Mrs. Doctor drives home from her most recent appointment, pondering the conundrum with new lenses: What keeps the kids running like lemmings towards Mr Insurance?  The cost of following this Pied Piper has doubled every decade for 60 years, with prices charged to patients doubling in the last eight years alone.  The worse things become, the more desperate the kids seemed to cling to Mr. Insurance.

Home at last, Mrs. Doctor stoops to pick up her newspaper on the driveway. The front page headline screams: “WellPoint Announces 39% Rate Increase in California.” Shocked by Mr. Insurance’s audacity, she wonders: “Were the kids going to stand with him on this one too?”

Do the kids (patients)  are more about the predictability of their co-pay over other key components of their personal healthcare like convenience, access, control, quality, competence, or trust? Was it the lack of transparency in pricing or  the fear of huge unknown costs that trapped the patients with Mr. Insurances even with a 39% rate hike?

Mrs. Doctor then tried a technique suggested to her by the therapist: she stepped back and took a look at the Patients’ experience with neutral eyes. What she saw stunned her.

First off, anytime the kids wanted her attention, they needed to make an office appointment. Never could they reach her without going first through her entire staff (receptionist, scheduler, in window and nurse). They’d then sit and wait for their scheduled day to meet “the queen” to plead their case. One modus operandi existed: a required office visit no matter how trivial the question or obvious the diagnosis.

Next, Mrs. Doctor recalled that she’d ask her patients back for follow up appointments so she could keep track of what was happening. She’d never avail herself by phone, cell, email, or text messaging, claiming: “You must see me face to face; it’s so much better for our relationship.”  Of course this is NOT the way the kids saw it.

The kids consistently said they felt disrespected, angry about long delays, frustrated with staff blocking access, and that every interaction was rushed and a hassle.  They pleaded for longer visits, claimed that delays had compromised their health and stalled healing.

Mrs.

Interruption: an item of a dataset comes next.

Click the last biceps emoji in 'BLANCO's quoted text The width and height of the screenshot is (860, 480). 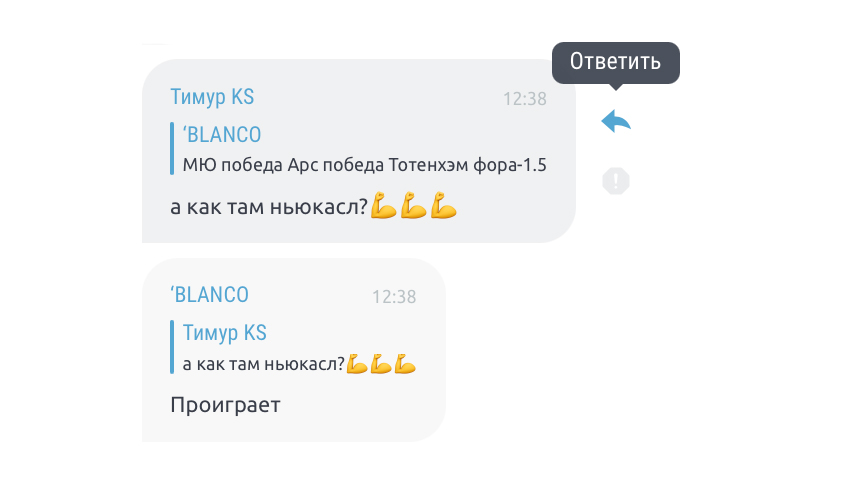click(405, 364)
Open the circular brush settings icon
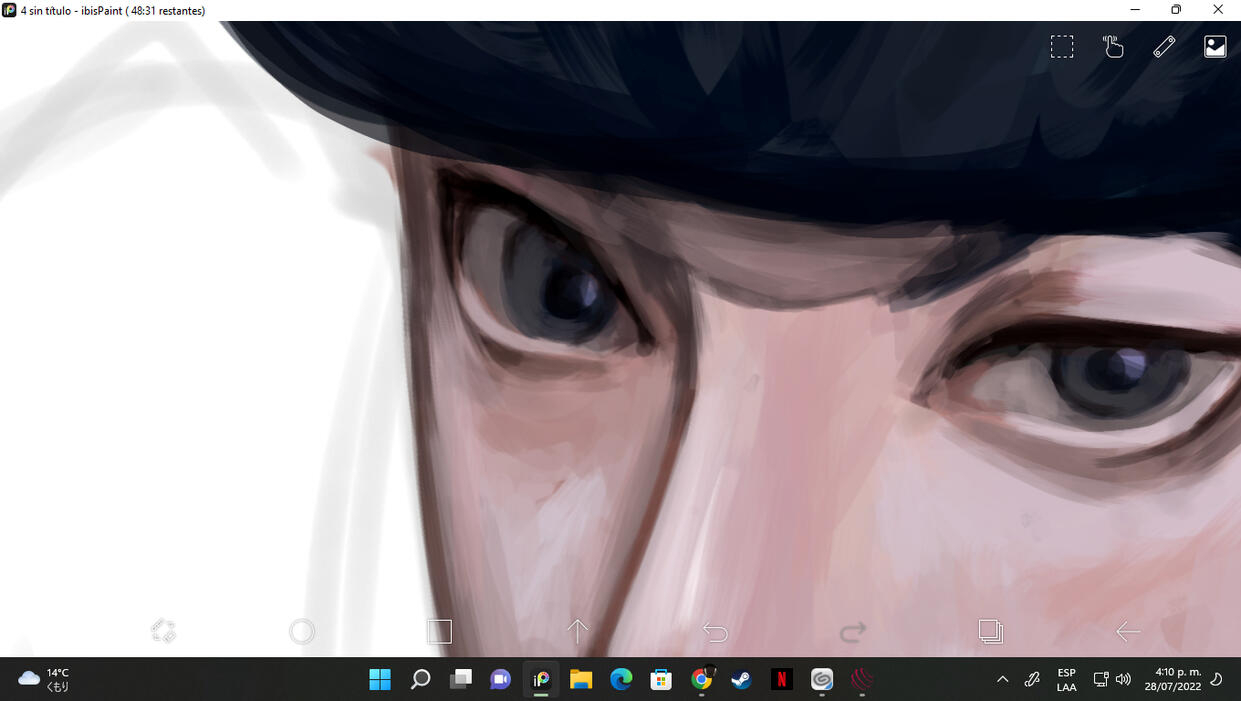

Doctor now realized that the entire charade of her required visits for every problem, as well as the need for excessive office staff, were a game to feed Mr. Insurance’s demands since he wanted to supervise and oversee his children.

She now understood that she’d complied, handing all of her kids’ confidential information to Mr. Insurance in an act of surrender and co-dependency, maintaining: “You pay me and I’ll do whatever you want even if it’s not right, costs much, or delays medical care, or disrespects the kids. As long as I, Mrs. Doctor, am paid by Mr. Insurance I’ll keep doing it (even if I have to fight for every penny he gives me).”

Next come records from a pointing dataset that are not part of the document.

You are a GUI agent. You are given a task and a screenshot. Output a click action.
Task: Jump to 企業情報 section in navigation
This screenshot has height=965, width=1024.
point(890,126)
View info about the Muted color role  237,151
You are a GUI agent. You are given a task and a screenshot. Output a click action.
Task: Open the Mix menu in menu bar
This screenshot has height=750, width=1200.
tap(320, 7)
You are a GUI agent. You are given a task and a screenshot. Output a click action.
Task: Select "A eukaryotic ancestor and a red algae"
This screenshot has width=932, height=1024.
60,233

She saw that this unhealthy codependency between Mrs. Doctor and Mr. Insurance left the children in the middle as pawns between the warring parents. Mr. Insurance’s secret agenda was, “If I can avoid paying for something, I can keep the money. When you give me their information, I can charge them a lot more and also police your behavior.”

On the other hand, her unspoken agenda was to tell her kids, “Don’t worry the costs, I’m sending the bill to Mr. Insurance. We’ll find a way to make him pay for whatever your heart desires.”
She sadly saw that she was a part of a triangulation between Mr. Insurance and the Patients, all of whom were enmeshed in a predictable legacy of self-serving agendas).

Mrs. Doctor glanced again at the newspaper at her feet. A 39% rate increase had just been delivered to the kids, a symbol of the prolonged storm of doubling premiums nearly every decade and easily an American economy completely fettered by one dollar in four being diverted to health care.

What needs to be done?

Hopefully, the family therapist can help.